Aboriginal Art

Spectacular and diverse landscapes, unique wildlife and colourful sea creatures, Dreaming stories, and social themes inspire Aboriginal artists. You can admire authentic Aboriginal arts and crafts in Regional NSW in public galleries and at Indigenous-owned cultural centres, galleries and studios.

There is ancient rock art in national parks and nature reserves. A fun and informative way to visit these sites is on Aboriginal-led tours. In the UNESCO World Heritage-listed Blue Mountains, you can also see traditional dancers and musicians perform at the Waradah Aboriginal Centre, in Katoomba.

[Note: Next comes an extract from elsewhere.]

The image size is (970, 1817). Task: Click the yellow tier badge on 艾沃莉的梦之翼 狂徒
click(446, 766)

Waradah Aborignal Centre Blue Mountains

In Waradah’s gallery, browse various artworks and souvenirs, including didgeridoos with hand-painted decorations. There are niche galleries in Country NSW specialising in different art styles, such as the Euraba Artists and Papermakers, a co-operative 100km north of Moree in northern NSW.

At Mehi Murri Art Studio in Moree, you can buy direct from the artist who will tell you the story behind the piece. You can watch artists creating in the Jambama Art Gallery’s on-site studio in Casino, which is a scenic 75 minutes’ drive southwest of Byron Bay, via pretty riverside Lismore.

Streetscapes, Broken Hill

Many more small galleries sell beautifully made works. At the Dunghutti Ngaku Aboriginal Art Gallery in Kempsey, you’ll find an enticing range of crafts and paintings. The Yarrawarra Aboriginal Cultural Centre, north of Coffs Harbour, has a marvellous gallery and a delicious bush tucker cafe.

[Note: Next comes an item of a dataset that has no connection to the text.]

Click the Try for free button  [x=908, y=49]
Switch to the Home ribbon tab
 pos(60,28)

South of Sydney is the Wollongong Art Gallery, which has one of the finest Aboriginal art collections held by a regional public gallery. You’ll find many more Aboriginal cultural experiences on the South Coast and indigenous galleries, such as the Laddie Timbery Bidjigal Arts and Craft in lovely Jervis Bay.

Murray Art Museum Albury (MAMA), Albury

Along the mighty Murray River in Albury, in southwest NSW, is the evocative Yindyamarra Sculpture Walk. Local Aboriginal artists created the sculptures dotted along the 5km trail and the artworks are accompanied by videos via your smartphone on the Murray River’s significance to Aboriginal people.